Konsequent nachhaltig

Gute Produkte und Lösungen zu vermarkten reicht aber noch lange nicht, weiß Petra Kruis. „Unser erklärtes Ziel ist es, entsprechend der eingangs erwähnten Vision von Michael Dell mit Technologie den menschlichen Fortschritt zu ermöglichen und damit die Welt zu verbessern“, so Kruis. „Bei allem was wir tun, steht unsere unternehmerische Verantwortung immer im Vordergrund, und das haben wir in unseren ‚Progress Made Real‘-Zielen nicht nur theoretisch definiert, sondern lassen uns auch regelmäßig an unseren Zielen und Erfolgen messen.“

Bis 2030 hat sich Dell Technologies zum Ziel gesetzt, für jedes verkaufte Produkt ein gleichwertiges zu recyceln. Bis dahin sollen 100 % der Verpackungen aus recycelten Materialien oder nachwachsenden Rohstoffen hergestellt werden. Das gilt auch über die Produkt-Ebene hinaus: „Nachhaltiges Handeln bedeutet auch, die gesamte Lieferkette im Auge zu behalten. Darum setzen wir uns für eine transparente Kreislaufwirtschaft ein.“ So wurde auch dieses Ziel ganz konkret definiert: Es lautet ‚Net Zero‘. Gearbeitet wird an der CO²-Neutralität bis zum Jahr 2050. Entscheidend an dieser Stelle ist, dass Dell Technologies nicht nur die direkt zu beeinflussenden Faktoren betrachtet, sondern in die Zielstellung auch Emissionen einschließt, die bei Zulieferern während der Geräteproduktion anfallen, sowie Emissionen, die beim Betrieb in den Rechenzentren der Endkunden entstehen. Mehr dazu lest Ihr hier.

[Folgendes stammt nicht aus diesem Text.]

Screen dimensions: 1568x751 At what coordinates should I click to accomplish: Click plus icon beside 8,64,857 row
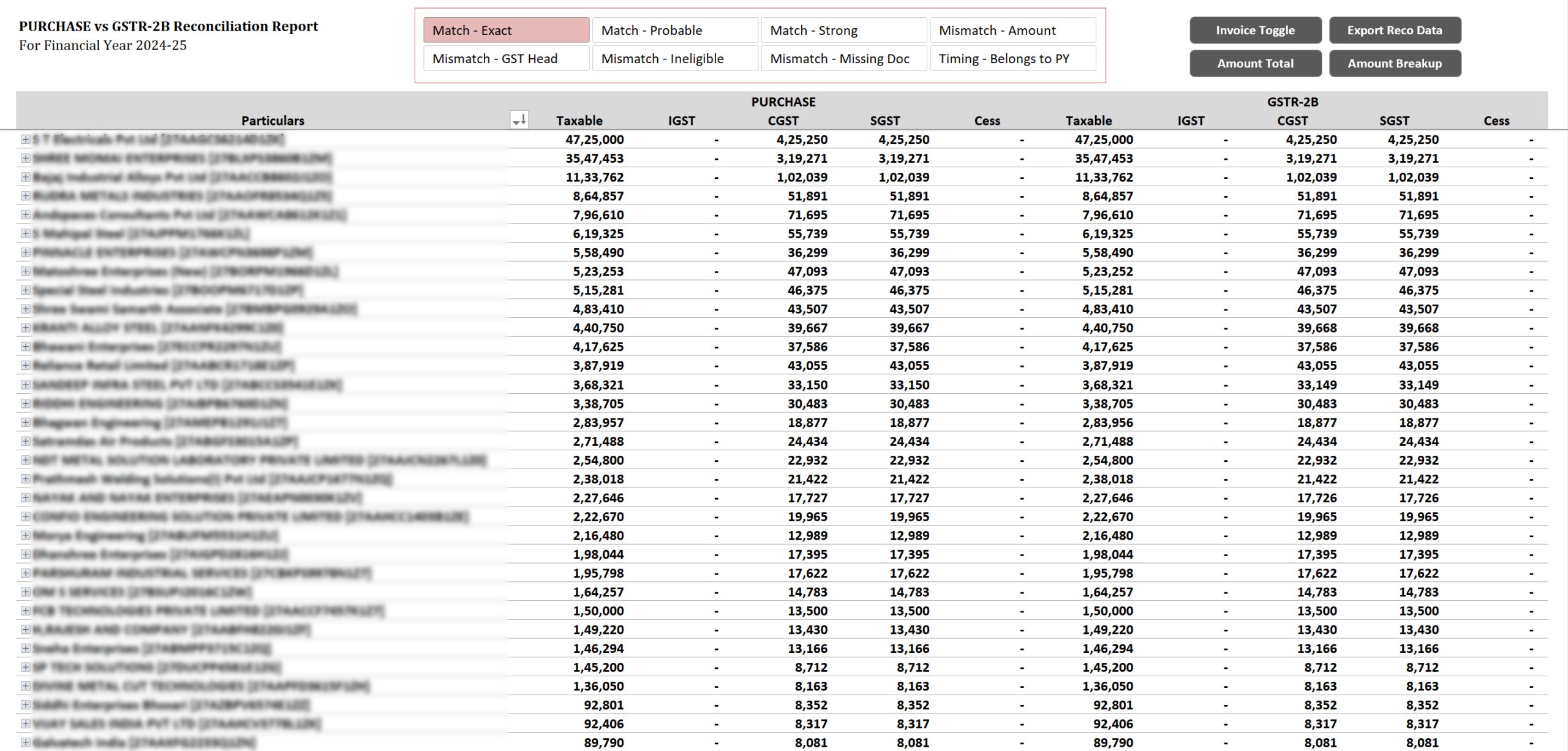[25, 196]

Wie Technologie die Zukunft gestaltet

Mit all seiner Erfahrung versteht und positioniert sich Dell Technologies als zentraler Digitalisierungs-Partner für alle Arten von Unternehmen. „Der digitale Wandel ist wirklich alles andere als trivial und vor allem mit großen Ängsten verbunden“, sagt Kruis. „Hier setzen wir aktiv an, geben Hilfestellung, teilen Erfolgsgeschichten und entwickeln mit den Kund:innen gemeinsam nachhaltige Strategien. Vor allen Dingen wollen wir auch deutlich machen, welche Potenziale die zunehmende Digitalisierung birgt und dass man die Veränderung eben nicht als Bedrohung, sondern als Jahrhundert-Chance begreifen sollte.“

Und was steht da jetzt als Nächstes an? „Neue Technologien und Mega-Trends wie 5G, Cloud Computing, Künstliche Intelligenz, Big Data oder das sogenannte Edge Computing bieten schon jetzt ungeahnte Möglichkeiten und werden schon in naher Zukunft eine Dynamik entwickeln, die wir uns jetzt noch gar nicht recht vorstellen können“, so die Marketing-Chefin. „Ein Beispiel unter vielen sind praktische IoT (Internet of Things)-Anwendungsfälle aus der Industrie: Sensoren direkt an Maschinen und Industrieanlagen geben Rückmeldung über Qualität, Wartungszustand, Verschleiß und einen möglicherweise nahenden Ausfall. Das erlaubt es den Unternehmen, schon im Vorfeld nötige Maßnahmen zu ergreifen, und nicht erst dann, wenn die das Kind bereits im Brunnen liegt. ‚Predictive Maintenance‘ nennt sich das.“ Grundlage für all das sei immer die Möglichkeit, Daten in Echtzeit auszuwerten – und dazu braucht es natürlich die passende Technologie-Power. Wir brauchen Petra Kruis sicher nicht zu fragen, wo Ihr die herbekommt.